Proliferation and apoptosis in follicles of the marmoset monkey (Callithrix jacchus) ovary.

Proliferation and apoptosis were studied in ovarian follicles of immature and pubertal marmosets and in mature marmosets during the follicular, periovulatory and luteal phases. Proliferation was evaluated using a Ki 67 antibody and apoptosis was assessed by in situ detection of DNA fragmentation. In the immature animals only small follicles were present, and the expression of Ki 67 was restricted to the granulosa cells of follicles localised near the medulla. There was no evidence of DNA fragmentation. In pubertal and adult animals Ki 67 expression was found in the granulosa cells of some but not all primordial and primary follicles. In the secondary and tertiary follicles immunoreactivity was localized in theca cells and granulosa cells. In atretic follicles (morphologically classified) the number of Ki 67 positive granulosa cells varied. In corpora lutea as well as in corpora lutea accessoria, staining was seen in the nuclei of some luteal cells. During all phases of the cycle, follicles from the secondary stage onwards were proliferating, whereas granulosa cells of primary follicles were only stained during the follicular phase. During all phases of the ovarian cycle apoptosis was restricted to the granulosa cells of tertiary follicles. With regard to proliferation and apoptosis, follicles exhibiting morphological signs of atresia can be classified as follows: (1) granulosa cells showing strong Ki 67 expression; (2) granulosa cells with reduced expression of Ki 67; (3) granulosa cells devoid of Ki 67 immunoreactivity and of apoptotic signs; (4) granulosa cells heavily stained for DNA fragmentation and not stained for Ki 67; (5) granulosa cells close to the antrum showing DNA fragmentation but luteinizing Ki 67 positive granulosa cells close to the basement membrane.
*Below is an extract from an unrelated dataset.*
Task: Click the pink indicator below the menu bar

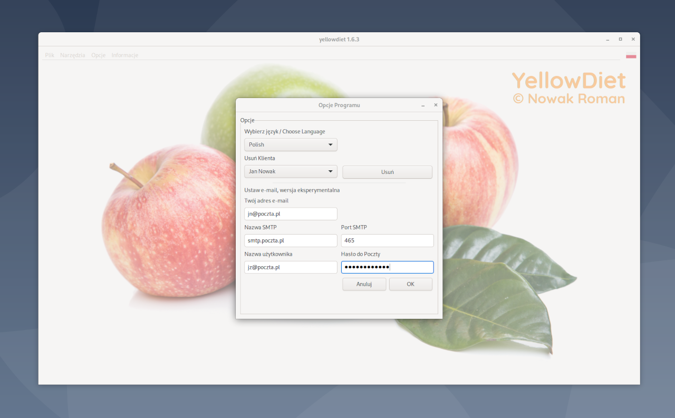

In summary, it was shown that atresia of tertiary follicles is characterised by three consecutive stages: morphological alterations, cessation of proliferation and finally apoptosis in tertiary follicles. Thus, our results indicate that early atresia as evidenced by the morphological signs is not necessarily related to DNA fragmentation, since apoptosis is exclusively found in the granulosa cells of advanced atretic tertiary follicles.